Nelle regioni d’Italia che malauguratamente hanno conosciuto il picco dei contagi da Coronavirus si è verificata una vera e propria insubordinazione delle ditte di pompe funebri, i cui i dipendenti chiaramente erano costretti ad operare a stretto contatto con il pericolo. Un settore strategico che è composto da esseri umani, costretti a confrontarsi anche loro con le paure e con l’ansia di portare a casa questo mostro invisibile; un settore che, come tanti altri, ha conosciuto dei profondi cambiamenti in questo periodo di stravolgimenti e di emergenza sanitaria. Eppure quello dei servizi funebri è un settore sicuramente di pubblica utilità, fatto di prossimità e di vicinanza verso le famiglie colpite dai lutti, tutti aspetti del mestiere che, in situazioni come quella che stiamo vivendo, vengono meno per forza di cose.
“Anche noi conviviamo con la paura, come tutti i lavoratori che ancora oggi possono continuare ad esercitare, secondo quanto previsto dai decreti”. E’ quanto affermano dall’impresa funebre Cannone di Orta Nova, in un’intervista rilasciata a Il Megafono. “Eppure siamo determinati ad andare avanti, prendendo tutte le dovute precauzioni. I nostri dipendenti, in ogni occasione in cui sono chiamati ad intervenire, dispongono di una completa bardatura su ogni parte del corpo, alla stregua di quanto fanno medici e infermieri nelle corsie dedicate alla cura del Coronavirus”.
Con questa protezione integrale che copre volti ed espressioni, gli addetti delle pompe funebri sono chiamati ad intervenire in caso di decesso ospedaliero o nelle abitazioni. In entrambi i casi c’è sempre una preoccupazione dovuta all’emergenza sanitaria, ma – come spiegano dalla ditta Cannone – gli accessi in ospedale sono estremamente sicuri. “Da
quando è iniziata questa emergenza, i nostri dipendenti non vengono in alcun modo a contatto con le salme all’uscita dagli ospedali per questioni di sicurezza. Piuttosto la nostra preoccupazione riguarda maggiormente i casi di decessi nelle abitazioni, perché effettivamente non sappiamo da quale patologia sia stato causato, se ci sia stato o meno un caso di positività. Nel dubbio ci sentiamo in dovere di adottare comunque tutte le precauzioni del caso, osservando la normativa recente che in ogni caso vieta il trasporto a cassa aperta, la vestizione del defunto, la sua tanatocosmesi e ogni altro tipo di trattamento solitamente previsto”.
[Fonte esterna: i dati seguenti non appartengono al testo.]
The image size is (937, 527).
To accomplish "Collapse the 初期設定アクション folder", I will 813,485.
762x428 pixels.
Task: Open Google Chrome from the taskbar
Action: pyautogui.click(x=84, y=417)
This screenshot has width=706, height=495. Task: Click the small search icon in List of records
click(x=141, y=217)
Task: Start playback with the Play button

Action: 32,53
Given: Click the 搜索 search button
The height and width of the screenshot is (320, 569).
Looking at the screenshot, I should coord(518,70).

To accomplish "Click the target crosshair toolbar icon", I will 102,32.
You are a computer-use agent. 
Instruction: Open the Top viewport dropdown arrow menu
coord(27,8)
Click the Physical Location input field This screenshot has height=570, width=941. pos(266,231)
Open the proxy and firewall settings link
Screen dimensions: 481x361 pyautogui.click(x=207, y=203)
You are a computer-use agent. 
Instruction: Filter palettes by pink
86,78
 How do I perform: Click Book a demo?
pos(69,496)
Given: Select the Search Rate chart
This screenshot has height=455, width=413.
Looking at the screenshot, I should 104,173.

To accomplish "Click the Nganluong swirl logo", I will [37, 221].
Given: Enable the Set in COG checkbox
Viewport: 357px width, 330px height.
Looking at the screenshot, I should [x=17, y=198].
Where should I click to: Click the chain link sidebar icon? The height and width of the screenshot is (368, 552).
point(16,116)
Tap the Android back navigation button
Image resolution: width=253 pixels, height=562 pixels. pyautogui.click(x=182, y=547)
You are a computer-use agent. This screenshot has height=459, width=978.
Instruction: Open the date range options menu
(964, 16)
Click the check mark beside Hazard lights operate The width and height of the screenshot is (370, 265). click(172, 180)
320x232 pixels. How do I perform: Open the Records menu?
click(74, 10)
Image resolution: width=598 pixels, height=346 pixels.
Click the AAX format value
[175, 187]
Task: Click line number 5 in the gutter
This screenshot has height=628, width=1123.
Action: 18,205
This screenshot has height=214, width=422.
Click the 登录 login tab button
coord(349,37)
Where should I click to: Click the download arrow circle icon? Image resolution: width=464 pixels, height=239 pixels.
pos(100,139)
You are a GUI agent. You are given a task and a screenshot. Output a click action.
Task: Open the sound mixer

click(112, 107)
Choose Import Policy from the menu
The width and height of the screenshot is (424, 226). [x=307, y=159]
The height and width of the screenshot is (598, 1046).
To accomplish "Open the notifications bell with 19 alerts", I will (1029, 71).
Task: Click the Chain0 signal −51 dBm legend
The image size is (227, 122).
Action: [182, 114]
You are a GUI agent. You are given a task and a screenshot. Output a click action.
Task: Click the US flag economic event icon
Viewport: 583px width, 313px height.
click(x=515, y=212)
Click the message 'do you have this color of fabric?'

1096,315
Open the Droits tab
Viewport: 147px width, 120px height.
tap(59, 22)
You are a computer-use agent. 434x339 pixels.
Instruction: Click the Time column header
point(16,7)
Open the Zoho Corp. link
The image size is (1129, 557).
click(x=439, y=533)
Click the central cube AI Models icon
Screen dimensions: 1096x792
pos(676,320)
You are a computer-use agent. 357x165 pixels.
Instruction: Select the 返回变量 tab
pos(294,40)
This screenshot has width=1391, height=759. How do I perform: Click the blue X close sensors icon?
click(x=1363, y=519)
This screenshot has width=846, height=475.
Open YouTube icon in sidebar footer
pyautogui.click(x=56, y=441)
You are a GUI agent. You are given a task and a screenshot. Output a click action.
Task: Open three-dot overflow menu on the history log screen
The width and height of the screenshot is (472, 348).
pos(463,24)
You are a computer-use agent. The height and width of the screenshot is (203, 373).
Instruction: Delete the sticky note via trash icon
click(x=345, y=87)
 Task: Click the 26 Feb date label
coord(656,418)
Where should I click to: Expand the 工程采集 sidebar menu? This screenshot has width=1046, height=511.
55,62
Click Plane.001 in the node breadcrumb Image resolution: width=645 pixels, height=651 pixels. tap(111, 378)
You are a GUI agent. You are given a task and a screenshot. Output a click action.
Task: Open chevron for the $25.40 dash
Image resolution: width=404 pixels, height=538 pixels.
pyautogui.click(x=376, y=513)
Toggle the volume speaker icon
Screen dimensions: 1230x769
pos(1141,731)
In questa fase di consapevolezza del problema, sono in primis le famiglie dei deceduti (venuti a mancare in questo periodo per cause non ascrivibili al Coronavirus) ad adottare comunque le tutele del caso e ad accettare l’impossibilità di svolgere dei funerali secondo i canoni comuni. Sì perché il dramma più toccante di tutta questa emergenza è quello di non poter dare l’ultimo saluto ad un congiunto, in quanto le norme anticontagio non prevedono lo svolgimento di funerali e di assembramenti presso il cimitero.
“Le scene più drammatiche alle quali assistiamo in questo periodo” – riporta a Il Megafono la ditta Cannone – “sono quelle relative ai parenti dei deceduti che filmano o fotografano con il cellulare il momento della tumulazione, per conservare un ricordo e mostrarlo ai parenti che non possono chiaramente assistere alla cerimonia funebre. Da tutto questo chiaramente esce ridimensionato anche il nostro lavoro che consiste anche nel creare un momento di vicinanza e di commiato per la famiglia. Ma in questo periodo ogni cerimonia funebre è ridotta ai minimi termini”.
La sofferenza più grande è certamente quella relativa alle perdite di congiunti per i quali non si ha neanche la possibilità di dare loro l’estremo saluto. Come nel mito di Antigone la legge dell’uomo cozza contro le regole del buon senso e dell’etica comune, in un periodo in cui la priorità è la salute pubblica. Ci sarà tempo per recuperare queste mancanze, nella speranza che si possa uscire al più presto da questo tempo così difficile per tutti e che si possa arrestare il contagio, ma nell’immaginario collettivo di tutti resteranno i momenti difficili che hanno caratterizzato questo periodo.